You walk back to your apartment with the hallway feeling longer than usual.
Your home is still your home, but now the building feels like a stage set where he’s been rehearsing a replacement.
You think about your kids riding the elevator, pressing buttons with sticky fingers, and how close they’ve been to his lie without knowing it.
Your throat tightens, and you refuse to let that tightness become weakness.
That night, he comes home early, energized, almost cheerful.
He kisses the kids longer than usual, like he’s trying to stockpile their affection for later.
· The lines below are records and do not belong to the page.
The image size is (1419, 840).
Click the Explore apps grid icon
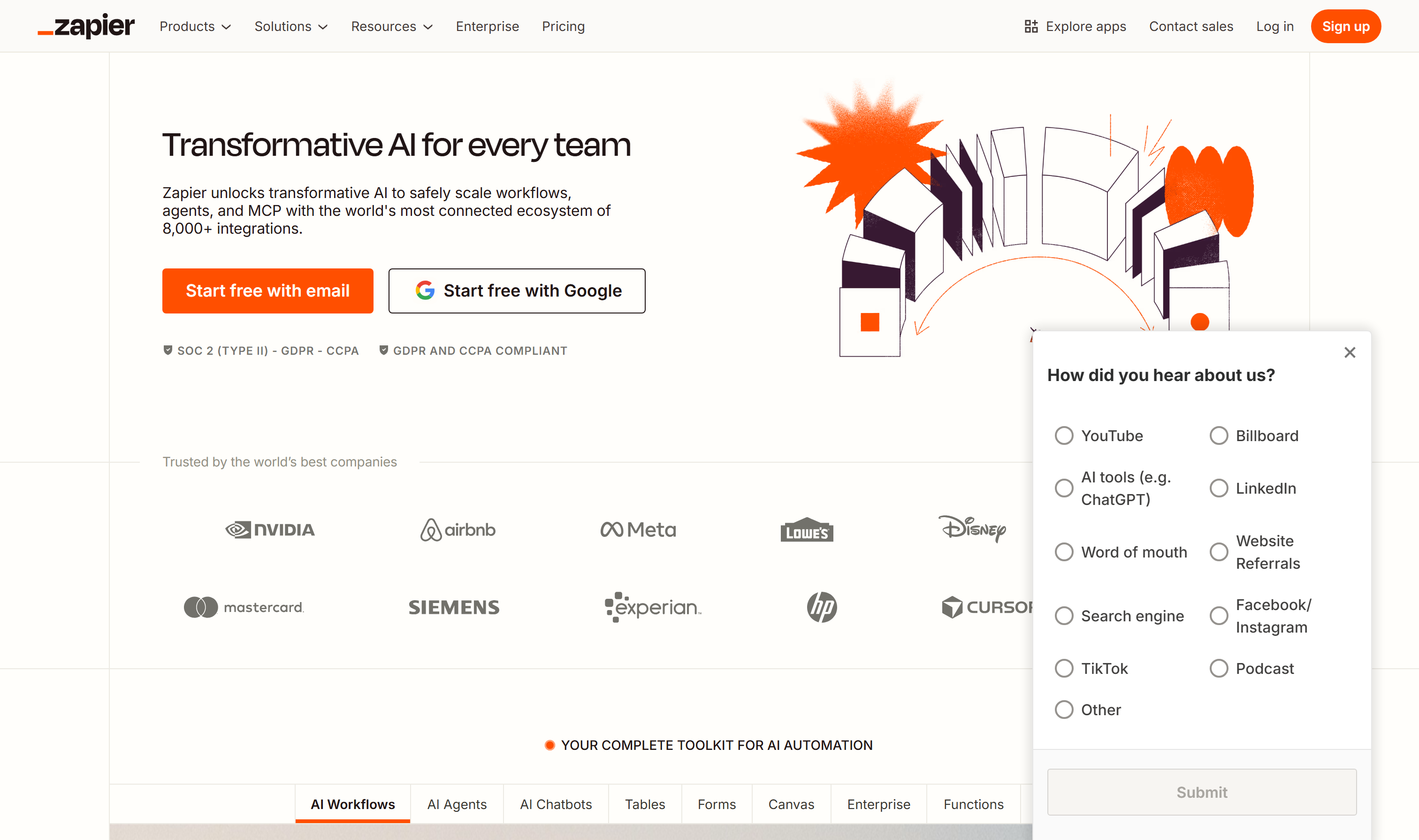[x=1031, y=25]
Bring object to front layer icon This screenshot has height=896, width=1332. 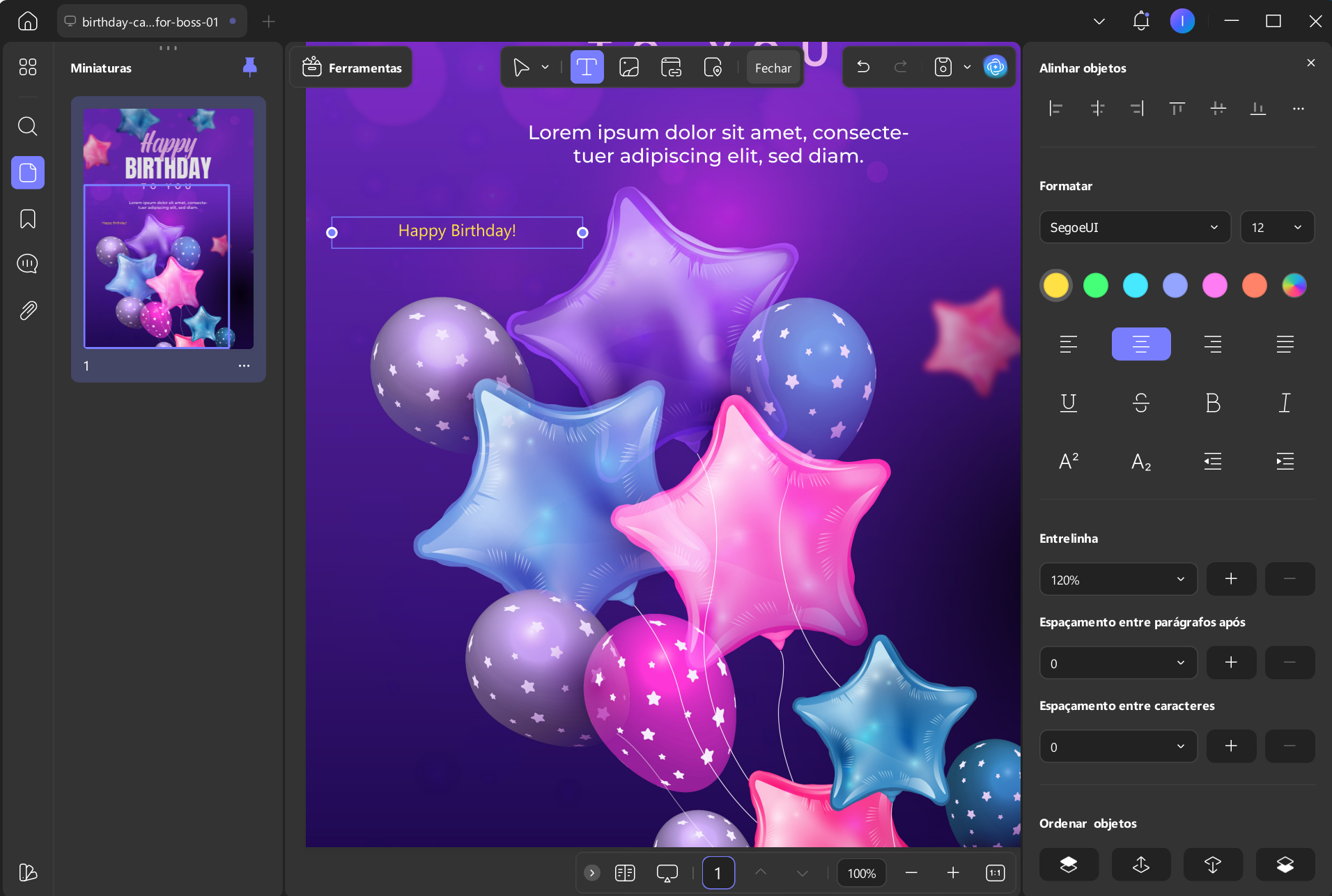tap(1069, 865)
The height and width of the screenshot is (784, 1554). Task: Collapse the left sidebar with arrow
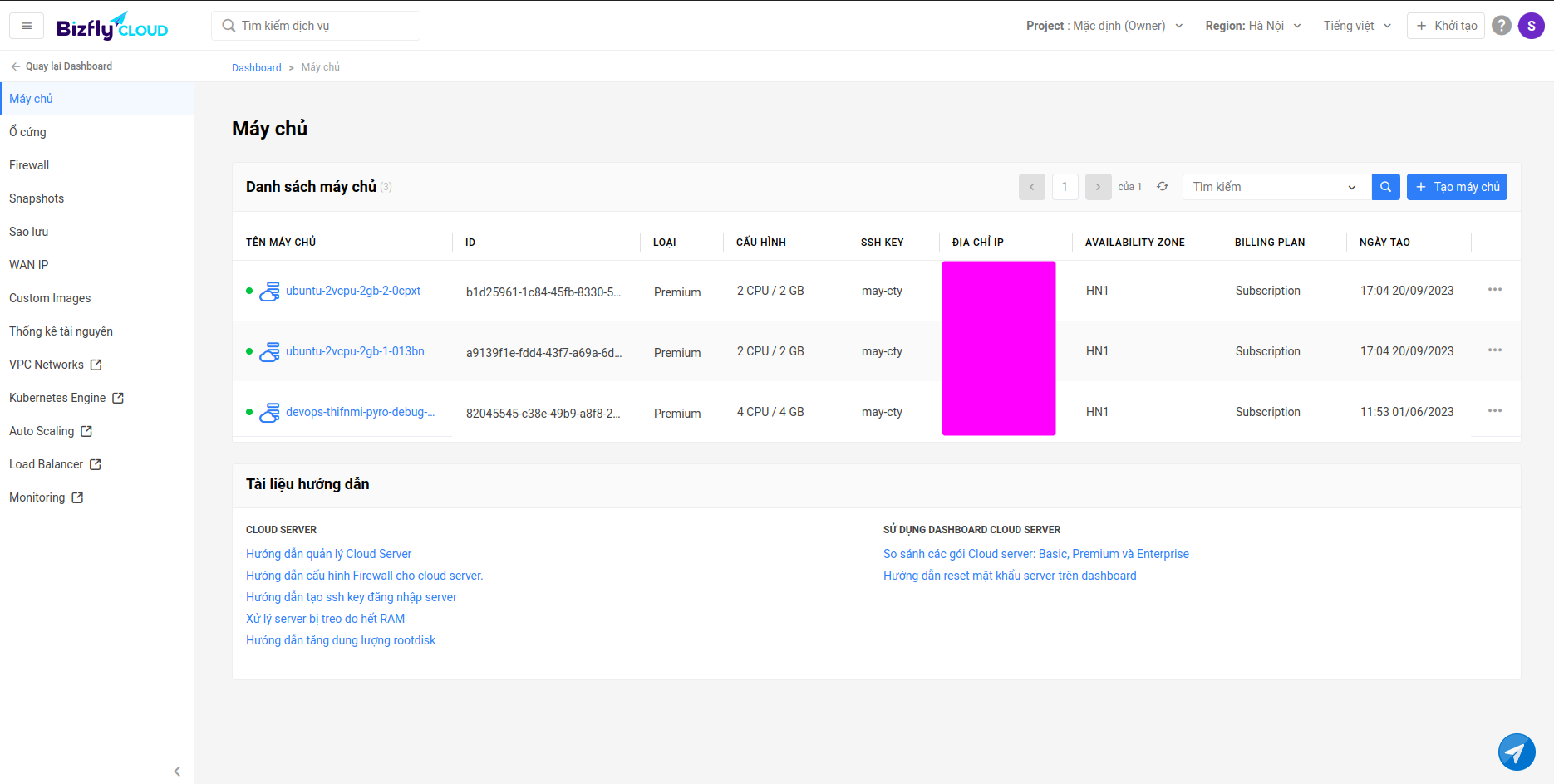[x=177, y=772]
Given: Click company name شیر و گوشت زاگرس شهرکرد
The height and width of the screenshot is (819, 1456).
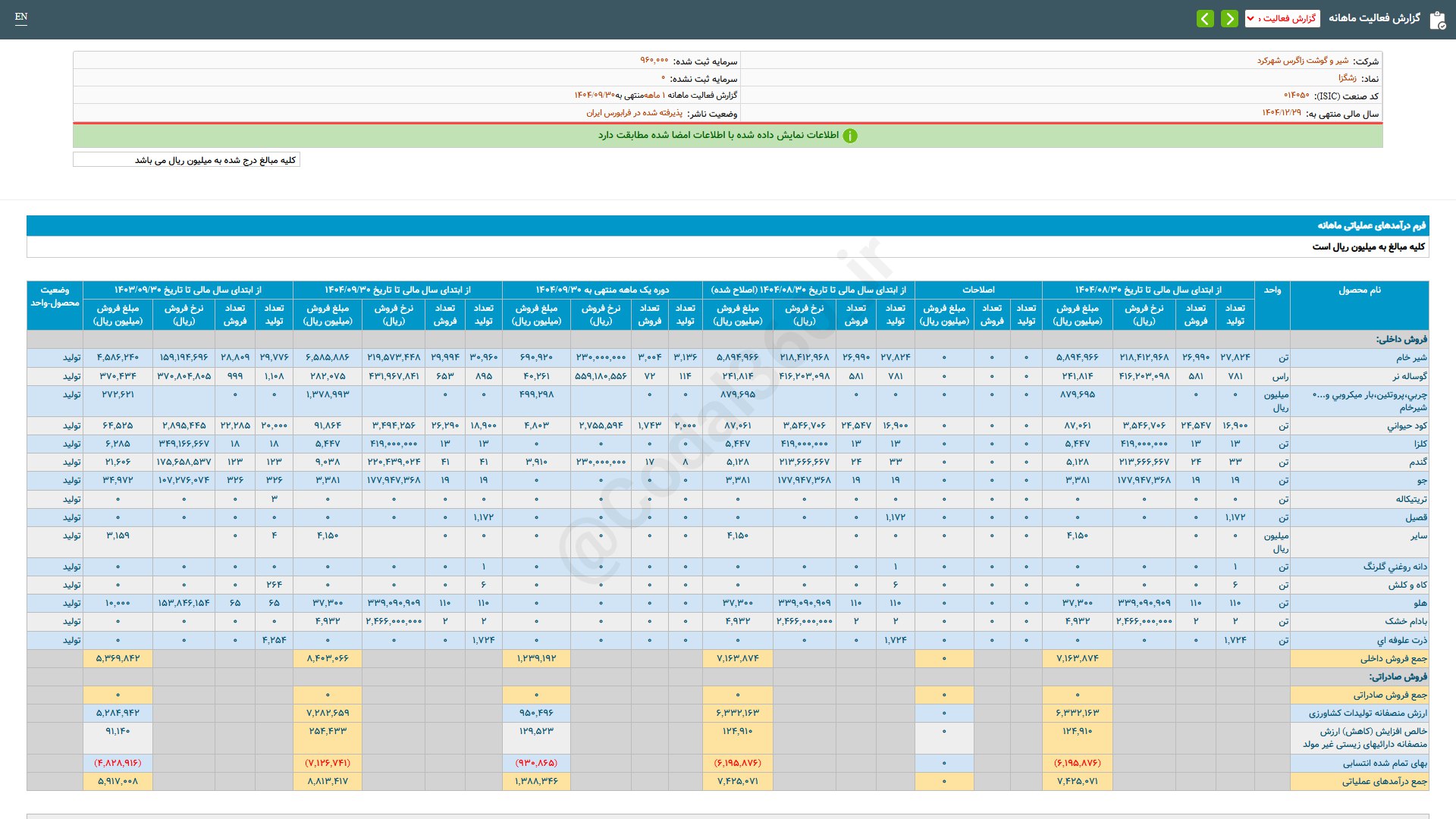Looking at the screenshot, I should click(x=1303, y=61).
He offers to do the dishes, which would’ve once felt like a miracle, but now reads like a bribe.
When you thank him, he looks relieved, as if your gratitude is proof he can still control the narrative.
After the kids are in bed, he sits across from you and clears his throat.
“I’ve been thinking,” he says, performing sincerity.
You tilt your head and let your eyes stay on his, steady as a camera.
“I think we should formalize the fifty-fifty arrangement,” he continues. “Write it down. Make it official.”
You nod as if you’re agreeing to order pizza.
“That makes sense,” you say.
His shoulders loosen, and he smiles like a man who thinks the storm has passed.
You watch him and realize he doesn’t understand storms. He only understands umbrellas he can hold over himself.
You tell him you’ll have your lawyer review whatever he drafts.
The word lawyer lands between you like a coin hitting a table.
He blinks. “Lawyer?”
You smile. “Just to keep things clean,” you say. “Equal, right?”
For the first time since he started this, you see real fear flicker across his face.
Not because he suddenly cares about you, but because he suddenly sees you as an opponent.
He laughs too loudly and says, “Sure, sure,” but his eyes dart away.
That night, he barely sleeps, and you sleep better than you have in weeks.
Two days later, you serve him.
Not with anger. Not with theatrics.
You serve him with papers.
He’s standing in the kitchen scrolling on his phone when the process server knocks.
He tries to act confused, tries to turn it into a joke, tries to make you look hysterical without you saying a word.
But the server is calm, professional, immune to charm.
And when the envelope is placed in his hand, the weight of it changes his posture like gravity finally remembered him.